§ **ASSIGNED TASK**: Word for word, restate all of the records.

Extracted data entries
=-=-=
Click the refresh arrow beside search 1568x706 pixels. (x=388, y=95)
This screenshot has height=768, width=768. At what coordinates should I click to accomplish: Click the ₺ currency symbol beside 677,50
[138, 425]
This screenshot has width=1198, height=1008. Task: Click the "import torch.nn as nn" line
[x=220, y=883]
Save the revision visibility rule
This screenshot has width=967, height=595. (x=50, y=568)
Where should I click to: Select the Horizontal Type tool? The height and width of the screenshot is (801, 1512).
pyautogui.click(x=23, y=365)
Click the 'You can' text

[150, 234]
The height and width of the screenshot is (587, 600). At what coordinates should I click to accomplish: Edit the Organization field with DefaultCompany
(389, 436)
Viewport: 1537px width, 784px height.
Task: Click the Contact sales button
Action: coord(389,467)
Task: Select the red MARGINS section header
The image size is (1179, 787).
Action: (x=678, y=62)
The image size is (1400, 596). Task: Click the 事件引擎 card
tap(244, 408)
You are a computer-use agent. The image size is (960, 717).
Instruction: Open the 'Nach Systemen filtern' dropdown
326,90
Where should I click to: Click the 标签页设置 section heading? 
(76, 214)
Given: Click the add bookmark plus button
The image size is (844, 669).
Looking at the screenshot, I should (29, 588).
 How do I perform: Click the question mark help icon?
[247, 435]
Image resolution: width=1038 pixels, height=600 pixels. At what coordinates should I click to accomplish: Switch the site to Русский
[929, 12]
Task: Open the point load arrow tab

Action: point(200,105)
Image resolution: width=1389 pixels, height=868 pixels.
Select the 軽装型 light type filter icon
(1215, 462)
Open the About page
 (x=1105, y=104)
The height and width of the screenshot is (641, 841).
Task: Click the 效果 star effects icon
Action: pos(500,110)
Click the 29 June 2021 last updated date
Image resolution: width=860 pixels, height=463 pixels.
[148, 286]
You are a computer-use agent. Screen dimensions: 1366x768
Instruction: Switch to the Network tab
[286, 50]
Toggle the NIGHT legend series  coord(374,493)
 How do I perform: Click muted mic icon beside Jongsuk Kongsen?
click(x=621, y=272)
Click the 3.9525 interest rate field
=-=-=
§ **EXERCISE ANSWER**:
Click the refresh arrow beside search 1568x706 pixels. (x=388, y=95)
This screenshot has height=768, width=768. At what coordinates should I click to accomplish: Click the ₺ currency symbol beside 677,50
[138, 425]
This screenshot has width=1198, height=1008. Task: Click the "import torch.nn as nn" line
[x=220, y=883]
Save the revision visibility rule
This screenshot has width=967, height=595. (x=50, y=568)
Where should I click to: Select the Horizontal Type tool? The height and width of the screenshot is (801, 1512).
pyautogui.click(x=23, y=365)
Click the 'You can' text

[150, 234]
The height and width of the screenshot is (587, 600). At what coordinates should I click to accomplish: Edit the Organization field with DefaultCompany
(389, 436)
Viewport: 1537px width, 784px height.
Task: Click the Contact sales button
Action: coord(389,467)
Task: Select the red MARGINS section header
The image size is (1179, 787).
Action: (x=678, y=62)
The image size is (1400, 596). Task: Click the 事件引擎 card
tap(244, 408)
You are a computer-use agent. The image size is (960, 717).
Instruction: Open the 'Nach Systemen filtern' dropdown
326,90
Where should I click to: Click the 标签页设置 section heading? 
(76, 214)
Given: Click the add bookmark plus button
The image size is (844, 669).
Looking at the screenshot, I should (29, 588).
 How do I perform: Click the question mark help icon?
[247, 435]
Image resolution: width=1038 pixels, height=600 pixels. At what coordinates should I click to accomplish: Switch the site to Русский
[929, 12]
Task: Open the point load arrow tab

Action: point(200,105)
Image resolution: width=1389 pixels, height=868 pixels.
Select the 軽装型 light type filter icon
(1215, 462)
Open the About page
 (x=1105, y=104)
The height and width of the screenshot is (641, 841).
Task: Click the 效果 star effects icon
Action: pos(500,110)
Click the 29 June 2021 last updated date
Image resolution: width=860 pixels, height=463 pixels.
[148, 286]
You are a computer-use agent. Screen dimensions: 1366x768
Instruction: Switch to the Network tab
[286, 50]
Toggle the NIGHT legend series  coord(374,493)
 How do I perform: Click muted mic icon beside Jongsuk Kongsen?
click(x=621, y=272)
Click the 3.9525 interest rate field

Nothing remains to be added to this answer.